From the Christian Science Monitor,
"The socioeconomic approach offers two advantages," says Richard Kahlenberg, author of a new report detailing such plans and a senior fellow at The Century Foundation, a progressive policy group in Washington. First, districts that have done it most successfully give families a choice of magnet schools with special programs, "so there are incentives for middle-class people to buy into socioeconomic integration," says Mr. Kahlenberg. Second, "as a legal matter, it's clearly fine to use income to distinguish people."
Such balance creates a more equitable environment that promotes higher achievement, he and others say. One study found that schools with less than 50 percent low-income students were 22 times more likely to be high-performing than schools with a majority of low-income students.
In short, Wake county took poor kids and bused them to richer schools, and for a time all the schools did better.
And look we all know the larger problem is poverty, well I mean except Tallahassee, who ignores it like I do the last spoon in the sink.
Okay back to the transfers, I get it, these will cost money, but the district is already planning to spend 500,000 dollars to hire a management company to run three schools.
How much do you think it would cost for a half dozen buses to provide door to door service? By the way we already do door to door service for many of our special needs children so it is doable. Ten grand a month, 20 maybe?
That means we still would have three hundred grand to play with, where we can add a few mental health counselors or social workers because often why a child acts up or does poorly in school has nothing to do with school.
I have no doubt six bus routes and 5 staff would be appreciably cheaper and more effective than whatever management company the district brought in.
Let’s go back to Ed White for a minute. When the school dropped to a F, a few years later an education management company was brought in and that was the final straw for a lot of teachers, they didn’t like being micromanaged and having someone constantly standing over their shoulder. Some retired, more transferred and a few said, this teaching thing isn’t for me and here is the big thing, they didn't tell the staff anything they didn't know.
Did the grade go up at Ed White? Yes, but that had more to do with kids matriculating out as the attendance dropped by about a thousand students.

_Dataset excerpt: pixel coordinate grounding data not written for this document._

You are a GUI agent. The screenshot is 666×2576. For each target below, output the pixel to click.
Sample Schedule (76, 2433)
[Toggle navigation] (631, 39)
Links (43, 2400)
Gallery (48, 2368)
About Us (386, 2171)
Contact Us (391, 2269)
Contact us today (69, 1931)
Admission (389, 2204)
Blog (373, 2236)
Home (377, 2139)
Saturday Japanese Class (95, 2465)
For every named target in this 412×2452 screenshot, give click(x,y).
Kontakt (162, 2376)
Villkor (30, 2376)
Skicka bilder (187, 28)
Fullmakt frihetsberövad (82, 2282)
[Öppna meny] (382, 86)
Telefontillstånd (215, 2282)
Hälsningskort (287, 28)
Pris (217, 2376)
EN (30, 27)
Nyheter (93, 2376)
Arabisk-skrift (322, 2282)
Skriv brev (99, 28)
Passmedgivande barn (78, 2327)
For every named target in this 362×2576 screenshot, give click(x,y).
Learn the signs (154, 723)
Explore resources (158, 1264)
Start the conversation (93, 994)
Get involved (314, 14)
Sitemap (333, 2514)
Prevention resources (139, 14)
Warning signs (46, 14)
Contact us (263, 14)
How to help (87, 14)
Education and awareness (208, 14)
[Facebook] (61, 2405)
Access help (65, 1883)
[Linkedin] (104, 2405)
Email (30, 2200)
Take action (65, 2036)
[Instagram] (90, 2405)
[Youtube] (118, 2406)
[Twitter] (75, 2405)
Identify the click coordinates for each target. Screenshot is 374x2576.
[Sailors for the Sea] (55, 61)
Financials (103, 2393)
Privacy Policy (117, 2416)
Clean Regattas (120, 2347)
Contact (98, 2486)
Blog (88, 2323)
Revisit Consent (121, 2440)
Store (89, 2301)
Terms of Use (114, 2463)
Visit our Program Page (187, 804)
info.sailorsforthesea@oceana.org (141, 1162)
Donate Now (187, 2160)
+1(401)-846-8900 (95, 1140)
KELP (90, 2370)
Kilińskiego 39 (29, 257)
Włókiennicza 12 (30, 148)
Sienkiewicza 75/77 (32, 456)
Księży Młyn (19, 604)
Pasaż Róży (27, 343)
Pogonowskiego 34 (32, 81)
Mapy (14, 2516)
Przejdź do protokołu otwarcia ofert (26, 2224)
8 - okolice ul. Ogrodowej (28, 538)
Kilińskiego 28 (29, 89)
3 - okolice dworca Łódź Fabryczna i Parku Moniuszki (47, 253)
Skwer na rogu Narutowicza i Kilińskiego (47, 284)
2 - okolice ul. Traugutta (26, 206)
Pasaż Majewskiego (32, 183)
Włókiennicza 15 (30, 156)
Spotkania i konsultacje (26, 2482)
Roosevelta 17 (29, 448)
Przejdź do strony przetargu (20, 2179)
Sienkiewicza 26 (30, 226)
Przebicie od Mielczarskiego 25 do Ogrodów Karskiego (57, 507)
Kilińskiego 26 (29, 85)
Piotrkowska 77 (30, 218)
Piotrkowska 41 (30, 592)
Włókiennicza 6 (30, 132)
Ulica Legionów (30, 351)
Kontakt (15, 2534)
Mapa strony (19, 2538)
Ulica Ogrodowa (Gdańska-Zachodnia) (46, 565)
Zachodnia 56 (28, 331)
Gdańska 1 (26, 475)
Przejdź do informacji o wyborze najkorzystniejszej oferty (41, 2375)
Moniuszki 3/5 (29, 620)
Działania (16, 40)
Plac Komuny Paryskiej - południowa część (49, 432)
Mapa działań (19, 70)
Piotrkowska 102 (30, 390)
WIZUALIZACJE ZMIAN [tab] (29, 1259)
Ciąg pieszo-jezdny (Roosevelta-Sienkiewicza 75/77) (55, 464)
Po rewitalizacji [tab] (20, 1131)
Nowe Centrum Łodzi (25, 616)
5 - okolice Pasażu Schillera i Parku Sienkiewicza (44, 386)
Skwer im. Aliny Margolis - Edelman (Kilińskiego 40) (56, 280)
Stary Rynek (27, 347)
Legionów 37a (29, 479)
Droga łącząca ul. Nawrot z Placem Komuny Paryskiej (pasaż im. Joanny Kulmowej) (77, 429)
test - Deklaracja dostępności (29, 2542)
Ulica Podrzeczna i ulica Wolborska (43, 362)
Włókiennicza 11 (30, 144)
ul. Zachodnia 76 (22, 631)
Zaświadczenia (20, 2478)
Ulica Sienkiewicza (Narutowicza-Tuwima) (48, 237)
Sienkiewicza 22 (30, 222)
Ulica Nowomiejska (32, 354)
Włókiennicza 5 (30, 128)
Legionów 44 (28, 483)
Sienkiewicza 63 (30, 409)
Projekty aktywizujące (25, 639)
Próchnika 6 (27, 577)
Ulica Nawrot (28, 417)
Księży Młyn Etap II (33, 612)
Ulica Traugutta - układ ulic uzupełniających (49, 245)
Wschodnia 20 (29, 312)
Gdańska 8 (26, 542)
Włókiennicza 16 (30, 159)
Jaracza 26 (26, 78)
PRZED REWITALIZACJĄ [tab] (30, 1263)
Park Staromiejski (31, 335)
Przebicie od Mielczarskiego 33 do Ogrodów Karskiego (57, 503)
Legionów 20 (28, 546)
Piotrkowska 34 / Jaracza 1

Will the kids improve at their new school? I don’t know, I sure hope so, but their new school will be able to absorb the hit even if they don’t. Their old schools should improve grade wise anyway, as well.
You see friends school grades, test and punish, it’s a game Tallahassee has set up, because if they really cared they would allocate a lot more resources to those schools rather than threaten to take them over or force districts to spend money they don’t have to hire a management company that’s going to tell them things that they already know.
I didn’t like Vitti, on the way out the door he admitted he thought teachers were easily replaceable widget, but boy, that guy could play the game. It’s time DCPS learned to play the game too.